| What you are asked to do |
Show all the lines in the data below that include the word "agent".

| Dataset content |

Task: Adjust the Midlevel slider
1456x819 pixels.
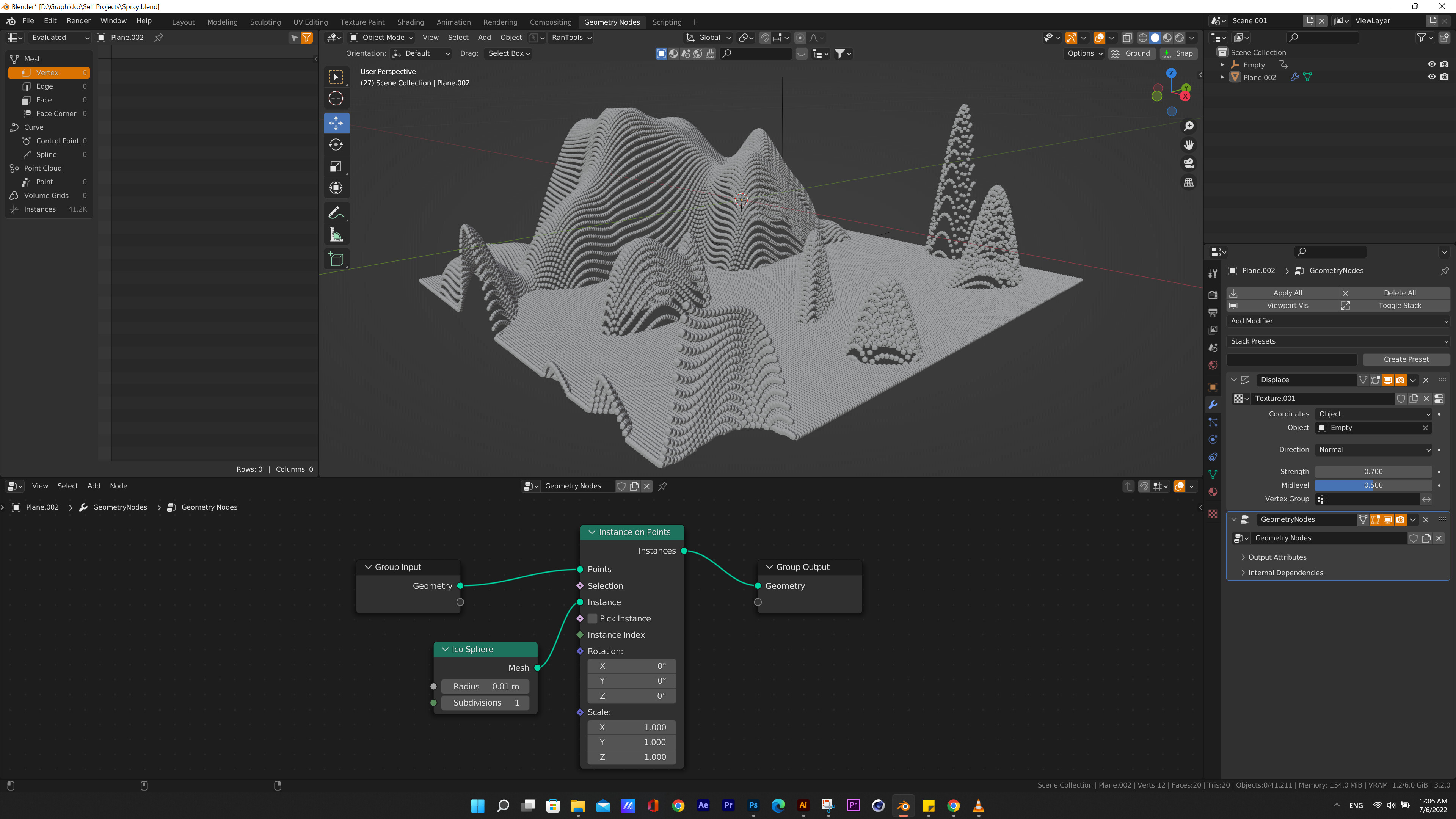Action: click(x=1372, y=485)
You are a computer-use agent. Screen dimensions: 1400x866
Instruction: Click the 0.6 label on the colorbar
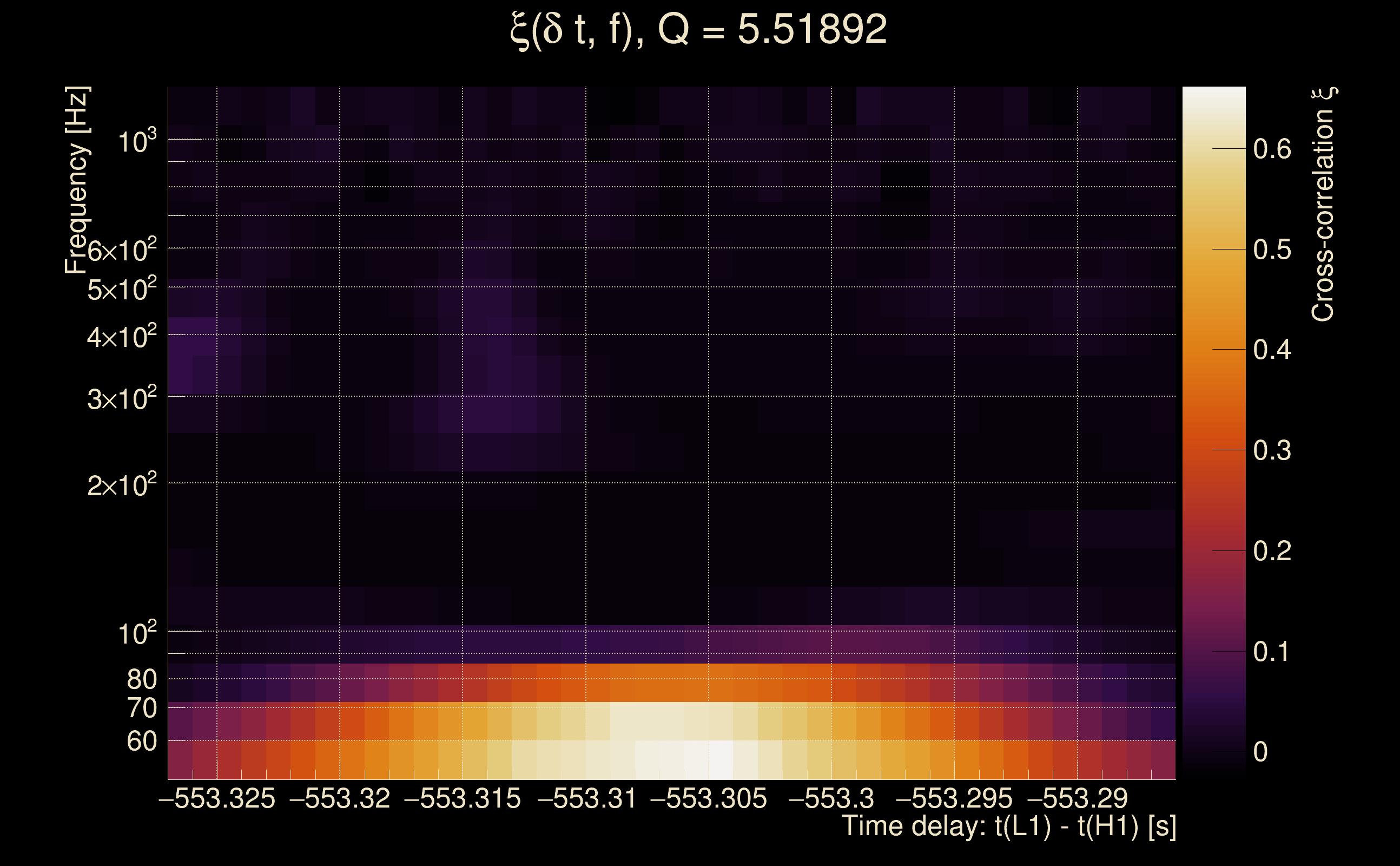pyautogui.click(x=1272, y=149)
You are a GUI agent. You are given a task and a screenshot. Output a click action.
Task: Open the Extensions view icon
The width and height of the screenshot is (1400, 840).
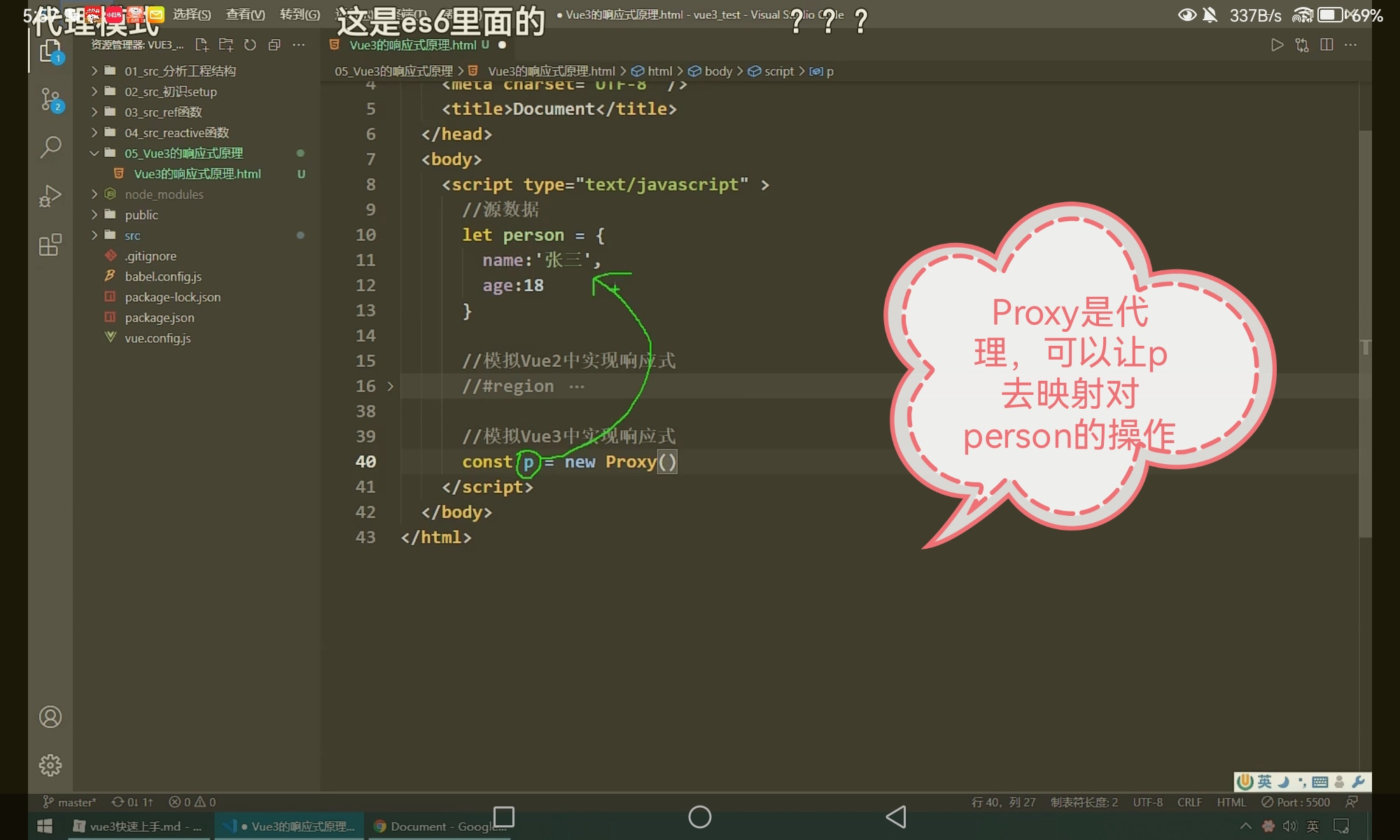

| Solved exercise |
You are a computer-use agent. Screen dimensions: 1400x866
You are a GUI agent. You are given a task and a screenshot. Output a click action.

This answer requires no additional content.